Célébrée chaque 18 juin, la Journée internationale de lutte contre les discours de haine intervient cette année dans un contexte numérique alarmant. Face à la viralité des contenus toxiques, l’éducation s’impose comme le rempart essentiel.
Dans l’environnement numérique actuel, la haine ne marche plus : elle court. Amplifiés par des algorithmes conçus pour capter l’attention et propulsés par les réseaux sociaux, les discours de haine se propagent d’une plateforme à l’autre à une vitesse inédite. Mais le vrai danger dépasse la sphère en ligne. Ce poison virtuel s’infiltre dans le réel et fragilise la cohésion sociale, l’inclusion et les droits humains.
Face à cette flambée, l’Unesco réaffirme que la censure n’est pas la solution. L’organisation promeut une approche rigoureusement fondée sur les droits humains qui protége fermement la liberté d’expression tout en s’attaquant aux racines du problème. Sa stratégie c’est la prévention par l’éducation. L’agence onusienne collabore activement avec les gouvernements, les enseignants, les chercheurs et les géants du web pour bâtir une véritable citoyenneté numérique.

■ **Extrait des données**

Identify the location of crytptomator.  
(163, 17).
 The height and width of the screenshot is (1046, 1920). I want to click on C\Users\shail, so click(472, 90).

■ **Actions à mener**
1. Selon le texte sur les discours de haine, à quelle date la Journée internationale de lutte contre les discours de haine est-elle célébrée ?
2. Recopiez le passage du texte sur les discours de haine qui va de « Dans l’environnement numérique » jusqu'à « véritable citoyenneté numérique. ».
3. Prolongez le texte sur les discours de haine à la suite de sa dernière phrase.

■ **Liste des réponses**
1. Chaque 18 juin.

2.
Dans l’environnement numérique actuel, la haine ne marche plus : elle court. Amplifiés par des algorithmes conçus pour capter l’attention et propulsés par les réseaux sociaux, les discours de haine se propagent d’une plateforme à l’autre à une vitesse inédite. Mais le vrai danger dépasse la sphère en ligne. Ce poison virtuel s’infiltre dans le réel et fragilise la cohésion sociale, l’inclusion et les droits humains.
Face à cette flambée, l’Unesco réaffirme que la censure n’est pas la solution. L’organisation promeut une approche rigoureusement fondée sur les droits humains qui protége fermement la liberté d’expression tout en s’attaquant aux racines du problème. Sa stratégie c’est la prévention par l’éducation. L’agence onusienne collabore activement avec les gouvernements, les enseignants, les chercheurs et les géants du web pour bâtir une véritable citoyenneté numérique.

3.
À l’occasion de cette journée mondiale, l’UNESCO publie une note d’orientation inédite sur l’éducation aux médias et à l’information (EMI). Ce guide pratique offre des outils concrets pour aider les individus à s’engager de manière critique et constructive face au flux informationnel.
« Développer l’esprit critique est notre meilleure arme. Il ne s’agit pas de moins naviguer, mais de mieux analyser pour bloquer la haine », rappelle l’organisation.
En renforçant la résilience des utilisateurs de technologies émergentes, cette initiative ambitionne de transformer chaque citoyen en acteur de la paix numérique. Un défi immense, mais indispensable pour que l’espace public virtuel redevienne un lieu de dialogue et non d’exclusion.
En cette journée, chacun doit faire une introspection pour ne pas devenir un acteur de discours hainneux.